• _Instrucción dada 1_: Actualiza el pasaje sobre las ruinas romanas y reescribe todo lo que va desde "Ya en la vega, lo" hasta "de los valles.", con "matorrales" en lugar de "zarzales".
• _Instrucción dada 2_: Según el pasaje sobre las ruinas romanas, ¿a qué distancia aproximada de los vestigios de la antigua población se fijaron los ojos en unas nuevas ruinas?

• _Pasaje seleccionado_:
* * * * * * *
Ya en la vega, lo primero que despertó nuestra curiosidad fueron varios trozos de fábrica ó fregones de argamasa y ladrillo, los cuales parecían pertenecer á una época remota. Efectivamente; son fragmentos de construcciones romanas que, diseminadas acá y allá y medio ocultas entre las altas hierbas, señalan aún al viajero los lugares por donde en tiempo de los Césares se extendió la gran ciudad que hoy ha tornado á subirse sobre las siete colinas que le sirvieron de cuna. Como á la distancia de unas cien varas de estos vestigios de la antigua población, nuestros ojos se fijaron en unas nuevas ruinas. Los informes restos del circo de los gladiadores parecían brotar de entre los zarzales que crecen en su arena, como esos gigantescos trozos de roca, que heridos por el rayo, se desprenden de las alturas y ruedan al fondo de los valles.
* * * * * * *
• _Datos proporcionados_:
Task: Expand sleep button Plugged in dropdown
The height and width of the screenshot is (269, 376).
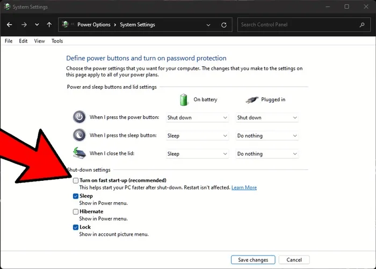Action: click(267, 136)
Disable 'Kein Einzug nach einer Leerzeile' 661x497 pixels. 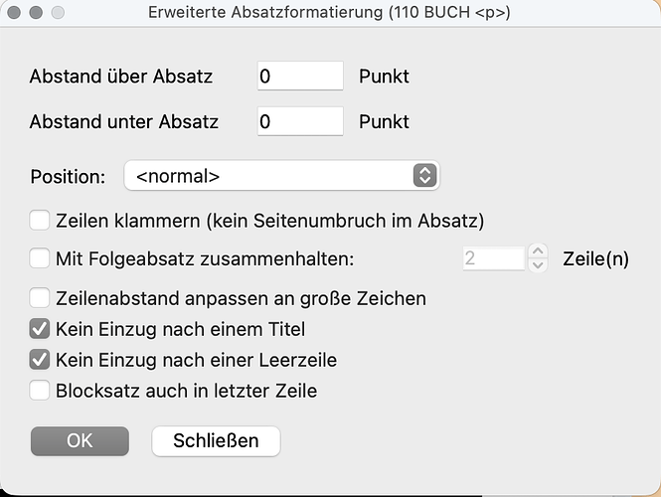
* * * * * * *
• _Solución completa 1_:
Ya en la vega, lo primero que despertó nuestra curiosidad fueron varios trozos de fábrica ó fregones de argamasa y ladrillo, los cuales parecían pertenecer á una época remota. Efectivamente; son fragmentos de construcciones romanas que, diseminadas acá y allá y medio ocultas entre las altas hierbas, señalan aún al viajero los lugares por donde en tiempo de los Césares se extendió la gran ciudad que hoy ha tornado á subirse sobre las siete colinas que le sirvieron de cuna. Como á la distancia de unas cien varas de estos vestigios de la antigua población, nuestros ojos se fijaron en unas nuevas ruinas. Los informes restos del circo de los gladiadores parecían brotar de entre los matorrales que crecen en su arena, como esos gigantescos trozos de roca, que heridos por el rayo, se desprenden de las alturas y ruedan al fondo de los valles.

• _Solución completa 2_: A unas cien varas.